The original first-person driving arcade game took players on an endless race to nowhere in 1976. Speed was the only object of Night Driver from Atari, and the faster you went, the longer you played.
1976 video game graphics didn’t allow for much detail, but game designer Rob Fulop devised a clever solution: set the game at night.
On this lonely, winding highway, the only thing your car’s headlights illuminated were the white markers at the side of the road, warning you of the next bend. Not even the vehicle itself was animated, instead represented by a plastic overlay at the bottom of the screen.

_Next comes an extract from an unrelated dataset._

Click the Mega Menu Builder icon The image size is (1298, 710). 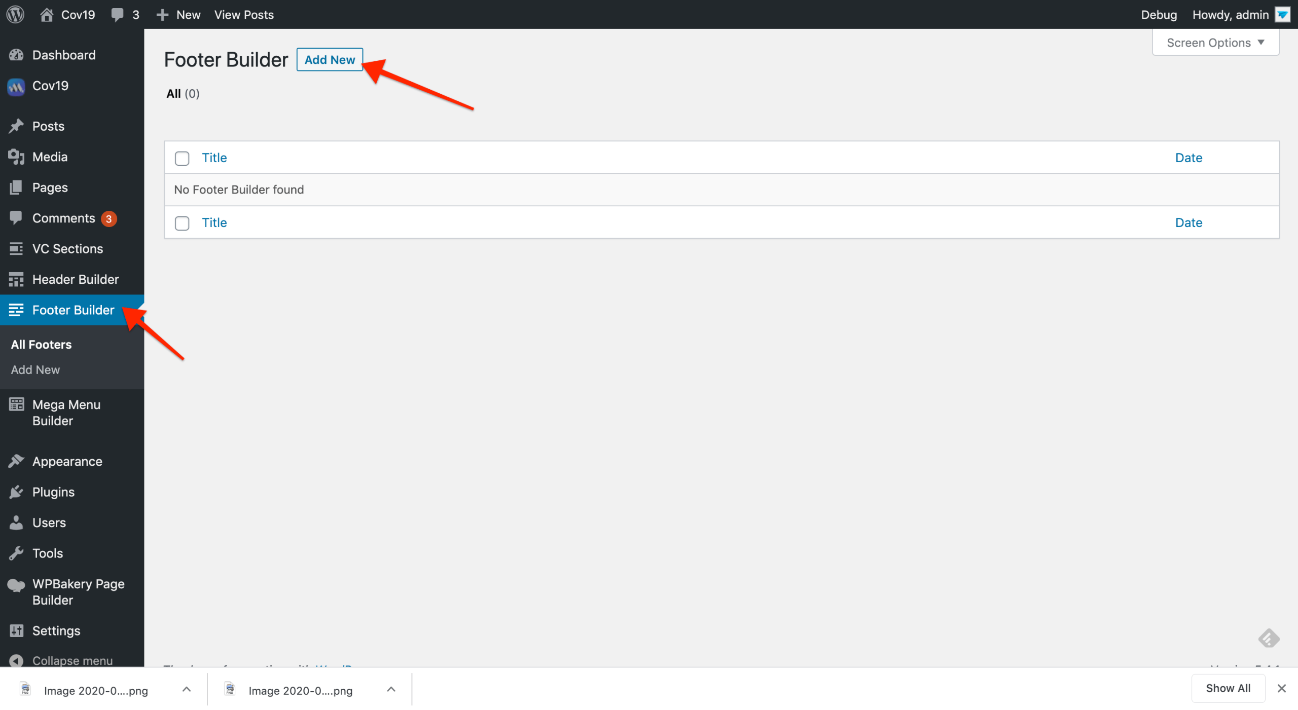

The graphics may have been basic, but the controls were as realistic as any driving game of the next decade: steering wheel, gas pedal and a four-speed shifter.
Players shifted up through gears 1-4 as the engine’s whine let them know it was time. The higher the speed, the faster those tricky curves came flying at you, and a crash cost precious time and speed.
Three track selections were available – Novice, Pro and Expert – distinguished by the width and windiness of the road. Regardless of the track, the goal was the same: drive fast and don’t crash.
Players raced against a countdown timer, earning points based on the distance covered. At certain points, extra time was awarded, and the night drive went on.
Night Driver continued Atari’s tradition of innovation, introducing the first-person driving simulation to the video arcade. In 1977, the company released Night Driver as a sit-down cabinet, another small step on the road to a truly realistic driving game.